№6, 2003/Книги, о которых спорят

Внутренняя сторона ветра (Проблема времени и вечности в прозе Милорада Павича)

Милорад Павич вошел в русскую литературу в качестве «предводителя европейского постмодернизма». Именно так в 1997 году «Иностранная литература» представила своему читателю сербского писателя 1. Проза Павича была так хороша, а постмодернистский авторитет его в мировой критике был настолько непоколебим, что оказалось… удобным выткать лик писателя и на знамени российских постмодернистов. И хотя их собственная социальная ангажированность прямо-таки диссонировала с «мистической остраненностью» Павича, его гипертекст сослужил добрую службу, подарив отечественным «новаторам» недостающий качественный литературный контекст – ту самую «хорошую компанию», за принадлежность к которой твои собственные слабости прощаются.

-- ПРЕДОСТАВЛЕННЫЕ ЗАПИСИ --
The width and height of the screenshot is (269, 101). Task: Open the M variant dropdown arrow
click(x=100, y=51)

...

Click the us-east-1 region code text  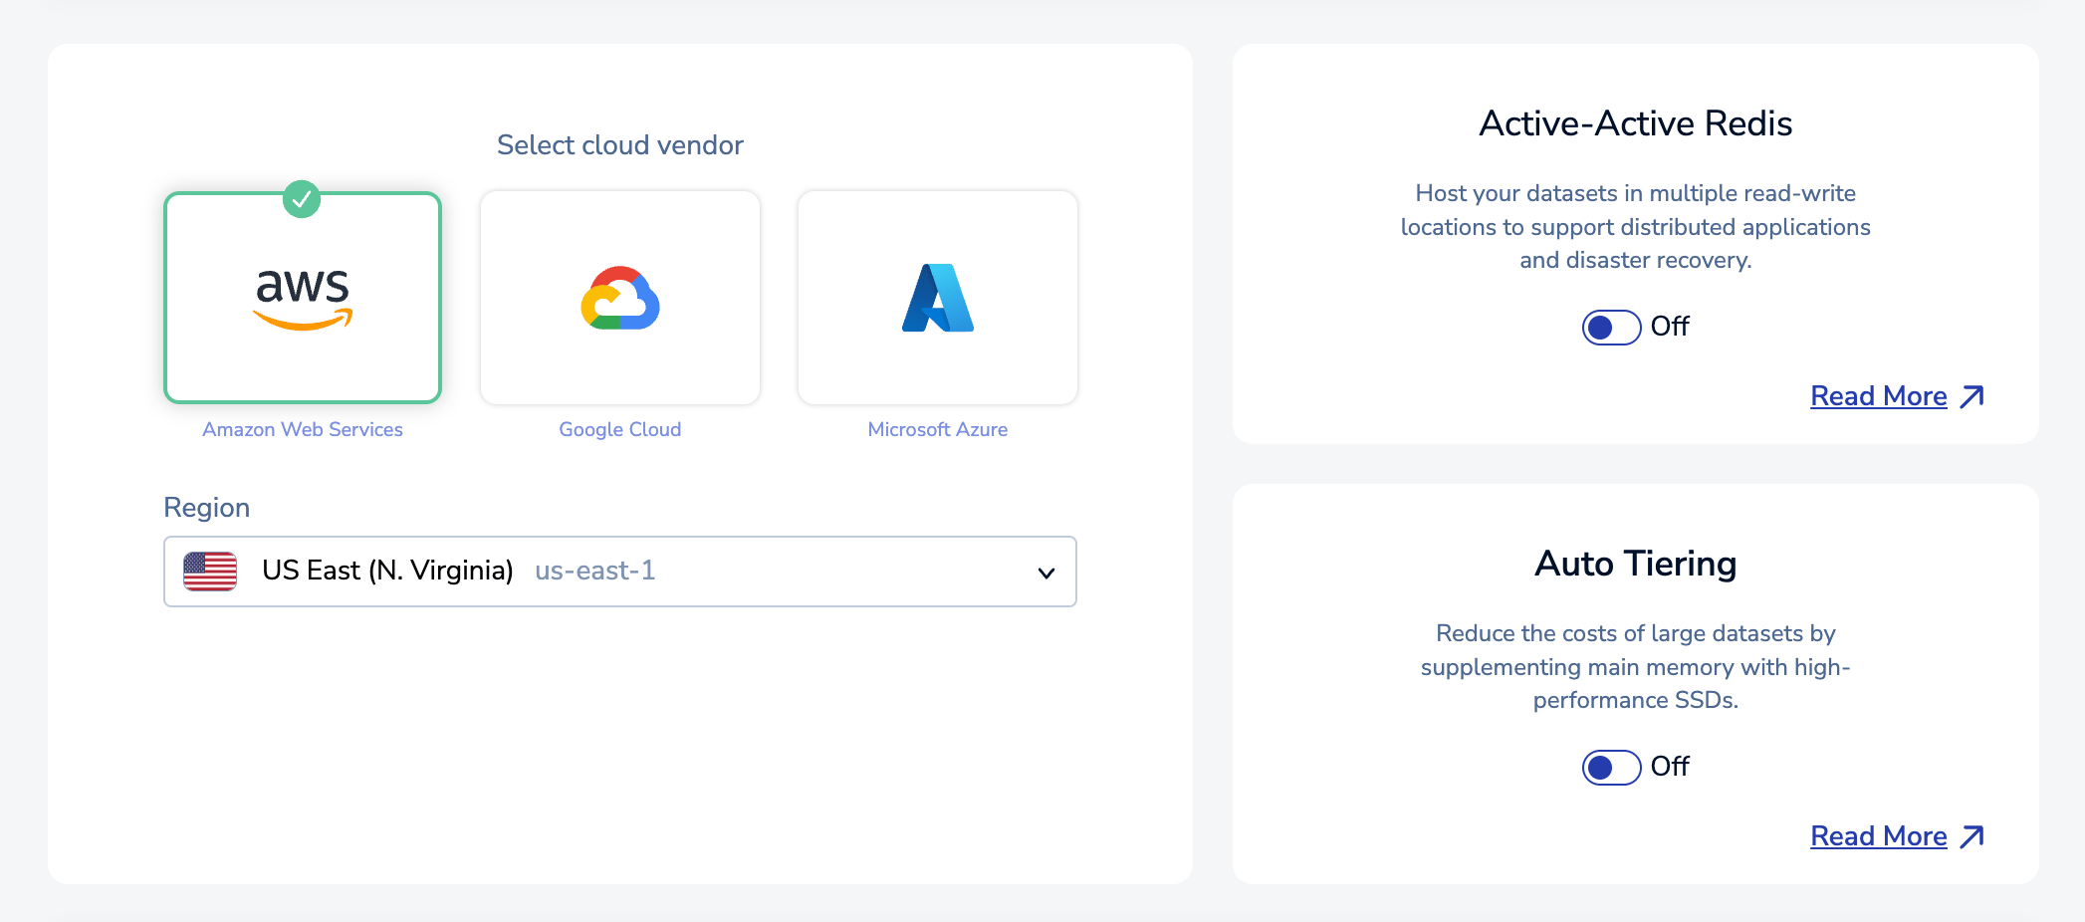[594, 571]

-- СПИСОК ЗАДАНИЙ --
1) Выпишите из статьи о прозе Милорада Павича все слова и выражения, заключенные в кавычки-ёлочки.
2) Переведите на английский язык предложение из статьи о Павиче: «Милорад Павич вошел в русскую литературу в качестве «предводителя европейского постмодернизма».»
3) Продолжите статью о прозе Милорада Павича с того места, на котором обрывается ее текст.
Записи здесь не понадобятся.

-- ОТВЕТЫ --
1)
«предводителя европейского постмодернизма»
«Иностранная литература»
«мистической остраненностью»
«новаторам»
«хорошую компанию»

2) Milorad Pavić entered Russian literature as the "leader of European postmodernism."

3)
С самого начала Павича полюбили за… «принадлежность» к направлению (в немалой степени именно его имя и помогло вычленить «направление» из общего российского литературного хаоса). В согласии с постмодернистской же традицией не тексты, но имя Павича было «присвоено» и использовано на общее дело. Правда, тогда же, в 1997-м, в радостном хоре пост- единомышленников прозвучало некое недоумение Вадима Руднева, возникшее по поводу гремевшего в России с начала 90-х «Хазарского словаря»: «В каком- то смысле «X. с.» – квинтэссенция постмодернизма, но в каком-то смысле и его отрицание» 2.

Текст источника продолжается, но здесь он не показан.